■ **Problem description**:
In the opinion piece below, which official does the writer say "doesn't believe a word he's saying"?

■ **Document text**:
I am the wrong person to argue a position, because of my position. Anything I say lately has gotten some variant of dismissal because of my relationship. I'm glad I could help your weak reasoning by giving you an out. You can dismiss what I have to say because I'm biased. Yes, I am going through this on two levels. One is the very personal level that aches for my husband and helplessly sees him deal with his rage and worry and guilt. The other is the more objective level of individual disgust and protest at what I see as the manipulation of the world and the disgraceful acceptance of deceit. These two experiences are not the same. I'm tired of circular arguments. If I rail against the oft- trotted humanitarian defense, then I'm a hippy-minded liberal who doesn't give a damn about the poor Iraqis. If I point out that this isn't the case, then that knowing smile appears, and my views are condescendingly filed under prejudicial yammering.

I think what's helped me get past a lot of my overwhelming disbelief is this realization: They don't believe it. Rumsfeld doesn't believe a word he's saying. I can stop agonizing about the how, and the why, and the double standards, and hypocrisy and sleight of tongue. They know it isn't true. They are content to dramatize their sincerity and their outrage merely as a token excuse for the masses. They need to offer up a transparent veil that the backward can grasp to their chests and drape over their heads. Revenge. Pre- emptive defense. Save the EyeRAKees. There's something for everyone and no conscience need go unsoothed nor ethic go unclothed. Just step up and tell your fellow Americans why you endorse our product.

■ **Data provided**:
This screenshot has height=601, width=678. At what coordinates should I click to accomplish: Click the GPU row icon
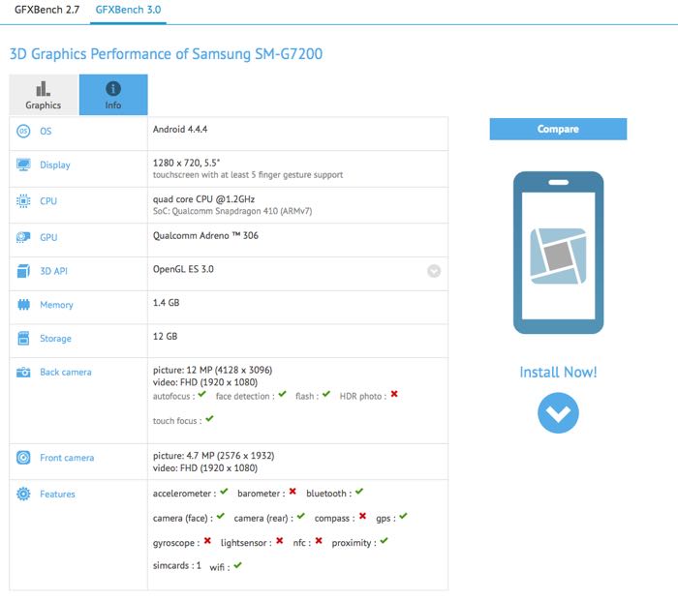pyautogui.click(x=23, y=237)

--

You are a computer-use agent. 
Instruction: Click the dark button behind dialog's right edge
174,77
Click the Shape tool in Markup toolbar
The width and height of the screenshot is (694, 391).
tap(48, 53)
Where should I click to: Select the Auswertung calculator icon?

■ **Answer to the task**:
Rumsfeld